The next three instructions -- in fact, the only three instructions in this program, comprise a syscall. A syscall is a way for the program to invoke services in the operating system kernel. All the examples in this series will use operating system services for input and output, but there are other reasons to invoke the system. In this case, we will do so to terminate the program.

All syscalls follow the same basic pattern -- we load the necessary data, including the syscall number, into one or more CPU registers, and then use a specific instruction to execute the call. So far as I know, there is no definitive reference for ARM Linux syscalls, apart from the Linux kernel source. However, many people maintain readable lists, and a web search for "arm 32 syscall table" should produce some useful hits. It's important to realize that, although all Linux systems of a particular version will provide the same syscalls, they have different interfaces. Don't be misled into trying to use information for x86/AMD64 systems.

    mov    %r0, $42

mov ("move") is one of the must fundamental ARM instructions. It moves data from one CPU register to another, or from a literal number. The format is mov [destination] [source]. In the present example, the operation is immediate. That is, the data to be transferred is actually in the instruction itself -- that's the number 42. The GNU assembler requires an immediate operand to be introduced with a specific symbol -- $, as here, or #. Unless you say otherwise, the value is treated as a decimal number. You can use hexadecimal numbers by prefixing them with 0x -- as in many other programming languages -- and there are variants for other number bases. I've tried to stick exclusively with decimal numbers in these examples.

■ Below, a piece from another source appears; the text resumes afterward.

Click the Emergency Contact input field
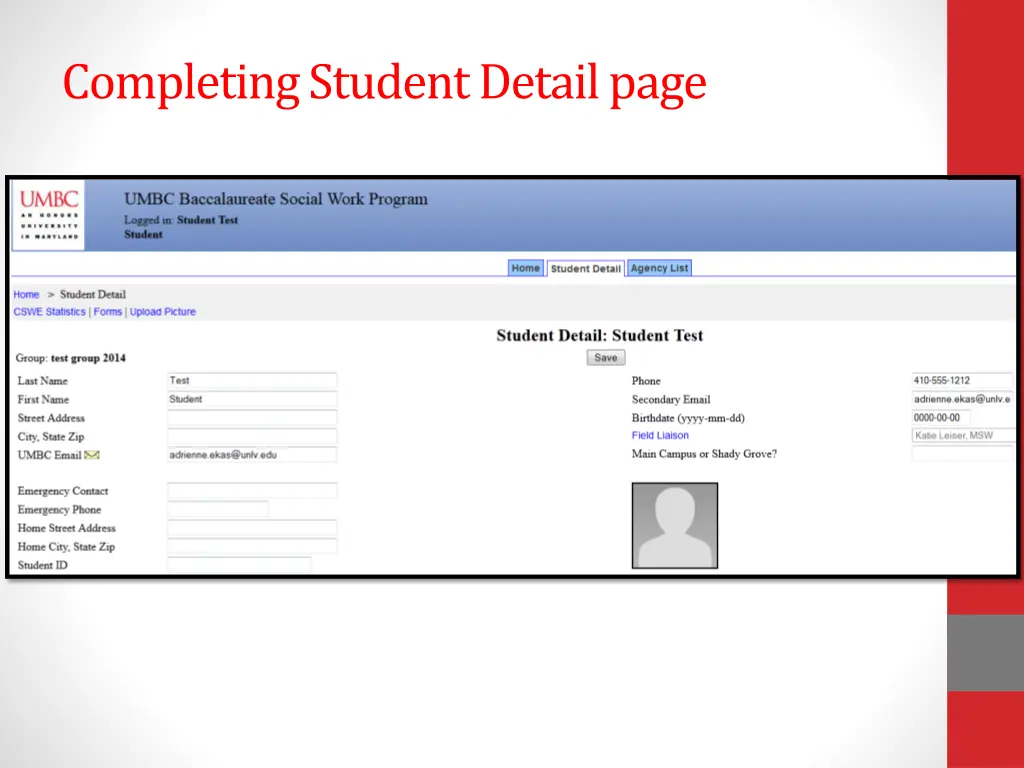The width and height of the screenshot is (1024, 768). point(251,491)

r0 is a CPU register. The GNU assembler expects a register name to be prefixed with % in mov instructions, although it's less picky elsewhere.

It's an interesting quirk of the ARM instruction set that an immediate mov can only specify a limited range of values. The rules about what values are allowed are complicated, and I won't discuss them until a later example. All you need to know at this stage is that the assembler will warn you if you try to use an out-of-range value.

How do we know to use the register r0 here? From the kernel source, or a web search. All ARM syscalls use the same set of registers: if the call takes one argument it is in r0. For two arguments use r0 and r1, and so on. I'll have more to say about the registers and their particular functions later.

    mov    %r7, $1

The 'exit' syscall to terminate the program is syscall number 1. The syscall number goes into register r7, because lower-numbered registers are used for arguments to the call.

   swi    $0

"swi" is a software interrupt. An interrupt is any event, software or hardware, that causes the CPU to break its current flow of execution, and invoke a specific handler in the kernel. Both ARM and x86 use interrupts to invoke the kernel. This is a good choice, because the interrupt handler runs at a higher privilege level than "ordinary" code, and has direct access the system's hardware. Privilege level control is one of the fundamental ways that the kernel controls who can do what. Interrupts usually have numbers, where the number controls which kernel handler gets invoked. In this case, we need interrupt zero. Notice that the assembler requires the $ (or #) prefix, because this is an immediate operand -- the number is included in the instruction.

For the record, the AMD64 architecture uses a different method for invoking the kernel -- the instruction set has a specific instruction for this, simply written 'syscall' in assembly language.

Summary

This section introduced the functions of the assembler and linker.
Assembly-language programs can use comments to improve readability.
A program must export at least one global symbol, _start.
The mov instruction is used to move data between registers.
I explained how syscalls worked.